Wednesday, December 12, 2007

The Story of Stuff


Last week, Kent's Bike Blog posted on Annie Leonard's Story of Stuff. From its extraction through sale, use and disposal, all the stuff in our lives affects communities at home and abroad, yet most of this is hidden from view. Check out the 20 minute video and see what you think.

2 comments:

clintpatty said...

Now I'm going to feel bad about buying a touring bike. I already have bicycles. I'll hopefully have 1 road bike less soon if anyone will buy it. I am getting the touring bike from companies that are more concerned about their waste and pollution than most, though. Chris King and an American framebuilder instead of Chinese are examples. Hopefully the bike will assist me in using less resources well into the future, so that's a trade off. I'm more consumerist about anything bicycle related than other things. I'm usually pretty anti-consumerist.

The stuff about electronics is totally true.
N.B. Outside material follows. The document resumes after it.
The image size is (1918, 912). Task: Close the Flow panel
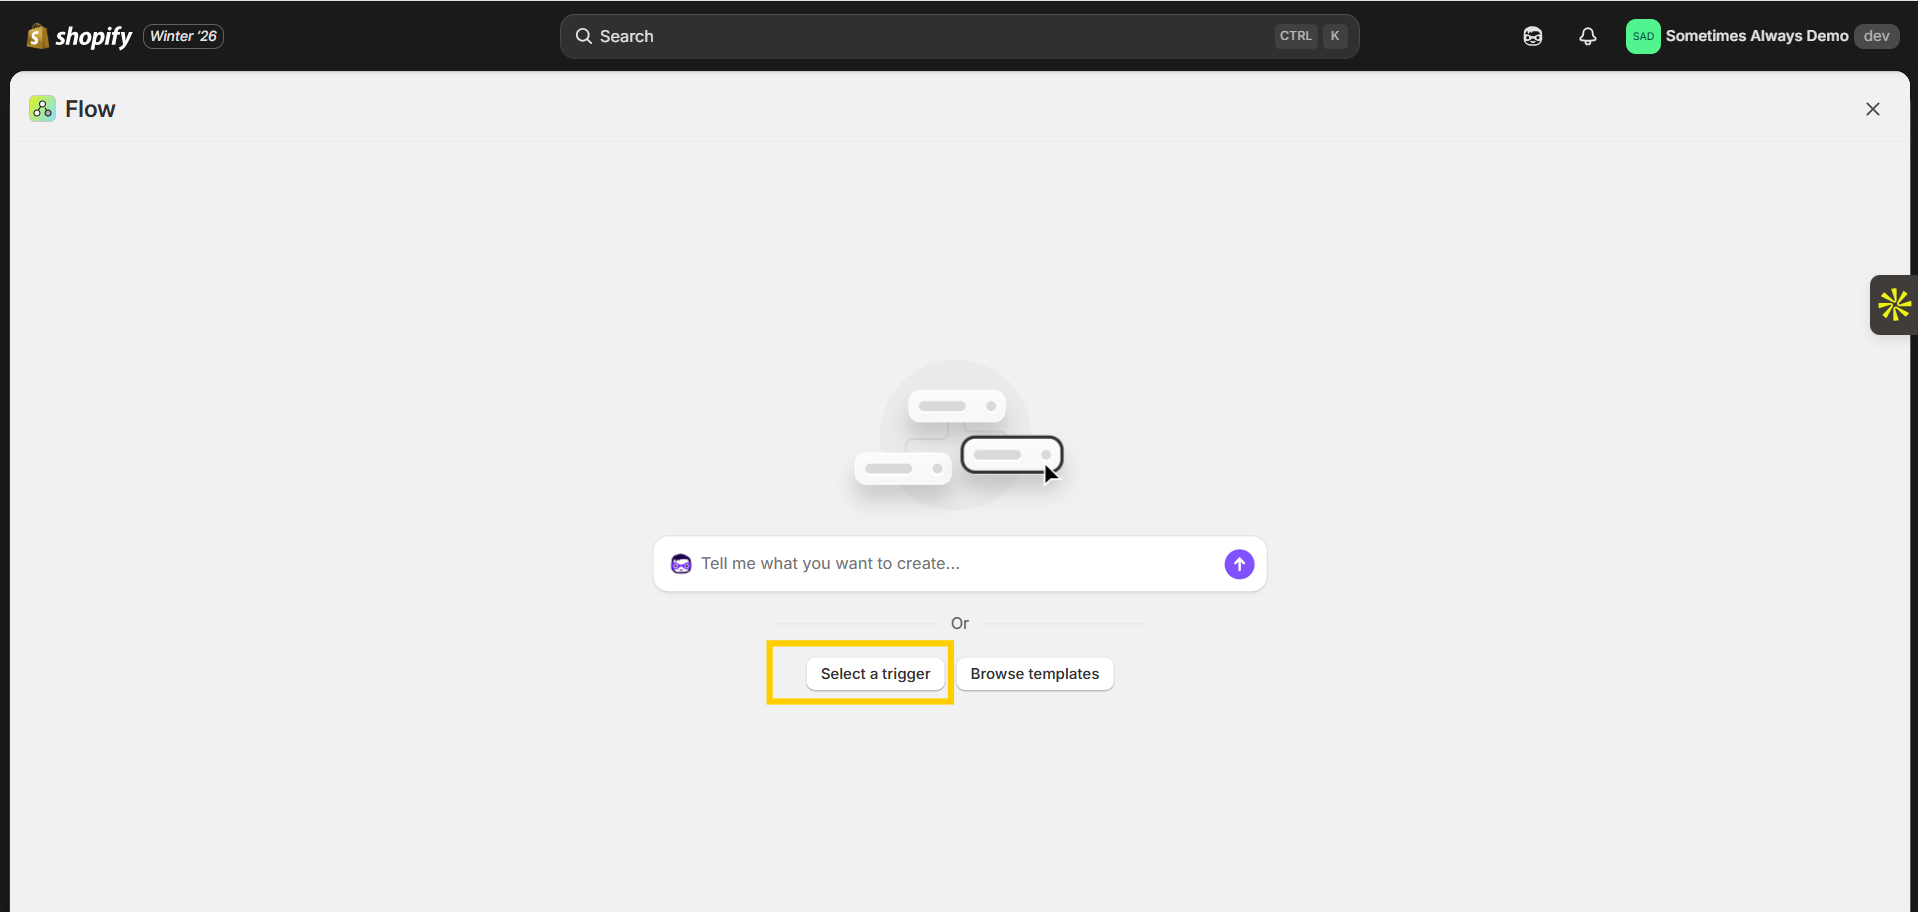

My first computer is a bit older than me. We already donated it since a large non-portable text editor just wasn't that useful anymore, but it probably will works. We bought a computer in 1996 that broke years ago and had parts breaking within 5 or 6 years of purchase. Lame. My gramma has a CD player from the 80s that is a higher quality transport than anything you can buy in the regular store today. It reads past errors and otherwise as good as/better than older Plextor computer CD drives. The only more modern transports I've seen that are equivalent (and they are better) are over $1000. But what is the person who wants to play a CD to do? You must reject the system and not listen to CDs, have $1500 to spend on the last CD player you'll buy, spend $20 on the exact 'stuff' in the video that will have to be replaced soon, or wait a while to find a quality older player.

Bello Velo said...

I agree, also buying used helps, it has already had its impact. As far as CD's go you have a different delivery system now where the computer or Ipod can hold alot more music and this reduces the impact of paper and plastic, but you still have to get the Ipod or zune etc....
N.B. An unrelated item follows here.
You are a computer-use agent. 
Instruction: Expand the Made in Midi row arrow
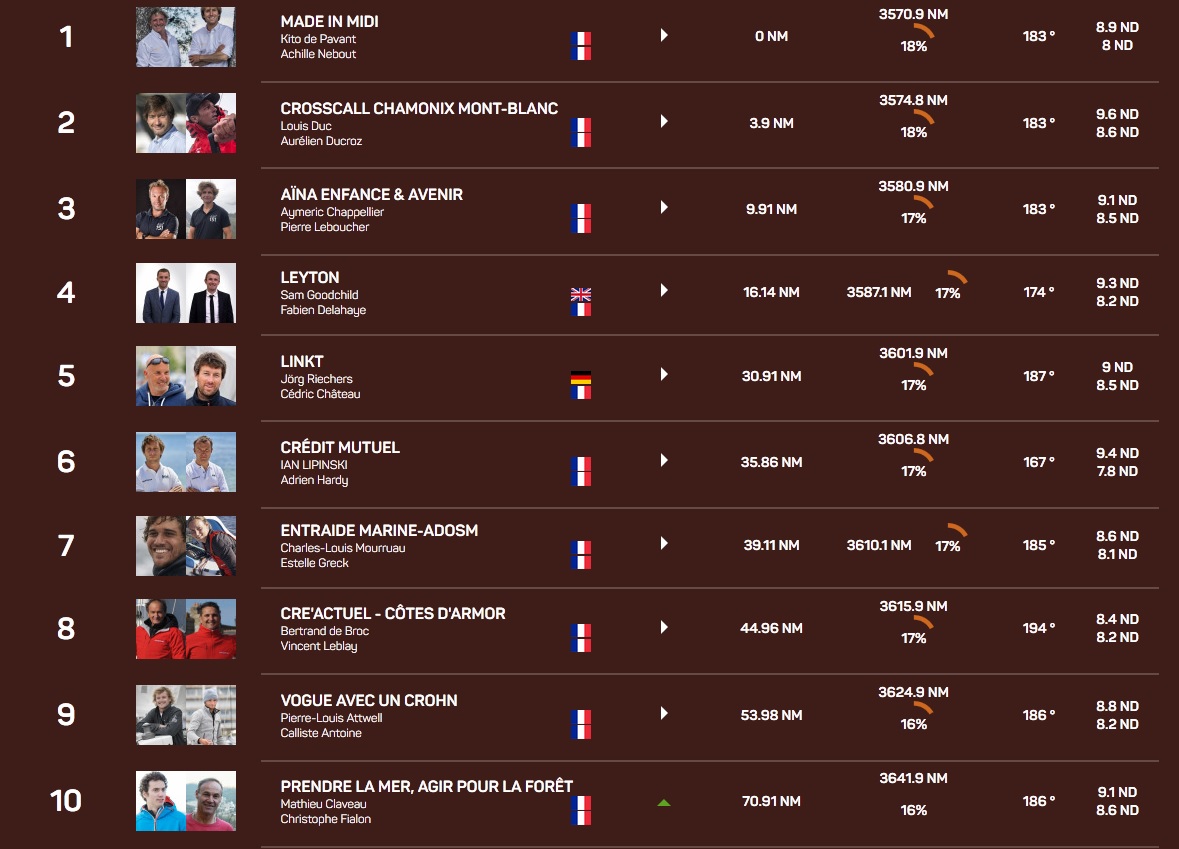[663, 36]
Strange but this seems to be the way the economy is. I am not sure people will be willing to watch the economy go into a tail spin if we stop consuming.

Some people seem to know it is not cool to shop at walmart, nike, and the likes. Getting it cheaper seems to be more important than where its made and who made it and what impact environmental and social it has.

I think it is us the consumer we fuel this and we want cheaper, faster and more.

Last I recall there are no obesity epidemics in Africa, China, and South America. In the US and Europe there are.